Наступили для Павла Николаевича дни тяжкие, дни, каких он давно не знал, и дни, которых другому бы не снести с тою твердостью и спокойствием, с коим переносил их Горданов. Положение Павла Николаевича поистине было трагическое; он не только потерял состояние и был далече отброшен от осуществления заветнейшей своей мечты, – он оставался должным разным лицам. Правда, не Бог весть какие это суммы, около трех-четырех тысяч, но и тех ему отдать было нечем, а между тем сроки наступали, и Павел Николаевич легохонько мог переселиться из своих удобных апартаментов в Tarasen Garten (как называют в шутку петербургскую долговую тюрьму). Горданов понимал это все и не жаловался никому; он знал всю бесполезность жалоб и молчал, и думал думу долгую и крепкую, и наконец сделал неожиданный визит в Павловск Кишенскому и Алине.
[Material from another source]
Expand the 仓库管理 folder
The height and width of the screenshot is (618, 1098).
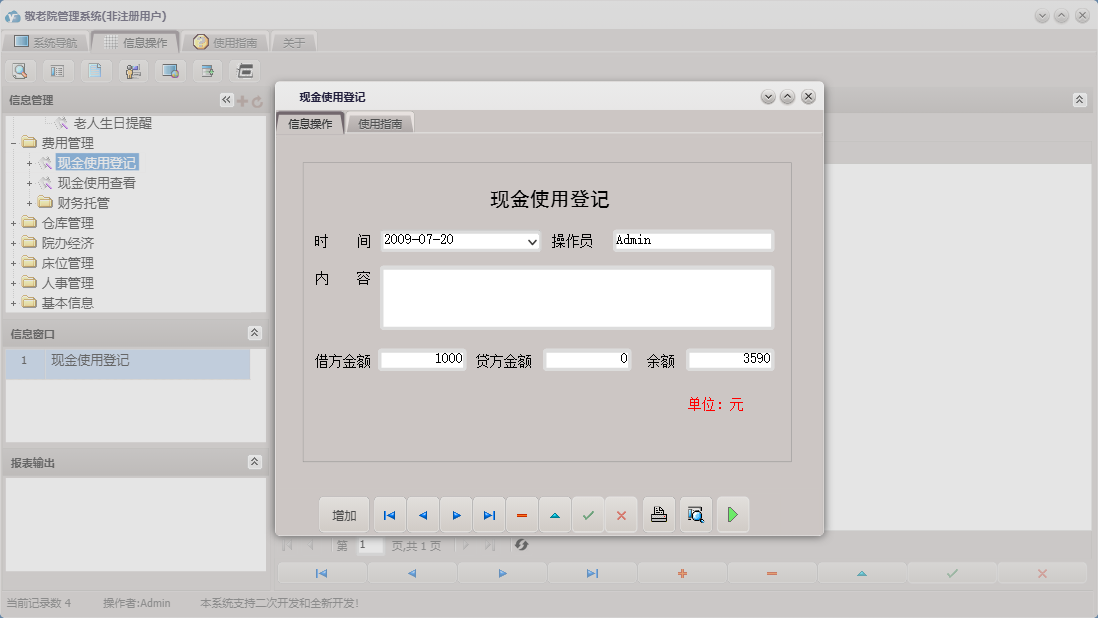click(x=14, y=222)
– Господа! – сказал он им, – то, что со мною сделалось, превыше всякого описания, но я не дурак, и знаю, что с воза упало, то пропало. Ни один миллионер не махал так равнодушно рукой на свою потерю, как махнул я на свое разорение, но прошу вас, помогите мне, сделайте милость, стать опять на ноги. Я сделал инвентарь моему имуществу – все вздор!
– Вещи идут ни за что, – сказал Кишенский.
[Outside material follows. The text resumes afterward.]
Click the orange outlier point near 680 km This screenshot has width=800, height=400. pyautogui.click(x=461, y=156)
– Да, они дорого стоят, а продать их пришлось бы за грош. За все, что я имею в квартире, с экипажем и лошадьми, не выручишь и полуторы тысячи.
– Да, и у вас левый конек, я заметил, стал покашливать, вы его запалили.
– Вы это заметили, а я и этого не заметил, но, впрочем, все равно, этим не выручишь, я должен до четырех тысяч, и сроки моим векселям придут на сих днях. Помогите, прошу вас.
– Чем же-с?
– Чем? Разумеется, деньгами. Не хотите ссудить меня, купите мои векселя и дайте мне срок на год, на два.
– А почем их продадут?
– Как почем? Я вас прошу меня не оставлять и купить мои векселя рубль за рубль.
Кишенский улыбнулся и стих. Горданов знал, что это значит: «оставь надежду навсегда».
– Вам, кажется, лучше всего идти бы опять на службу, – посоветовал Кишенский Горданову.
– Это, Тихон Ларионыч, предоставьте уже мне знать, что мне теперь лучше делать. Нет, служба мне не поможет. На меня представят векселя и меня со службы прогонят; одно, что нужно прежде всего – это замедлить срок векселей.
– А ваш план?
– Мой план в моей голове.
– Вы бы его лучше бросили.
– Вы не знаете, о чем говорите.
– Ну как можно на двадцать пять тысяч похватать миллионы?
– Ну уж это мое дело.
– Так вам бы поискать компаньона.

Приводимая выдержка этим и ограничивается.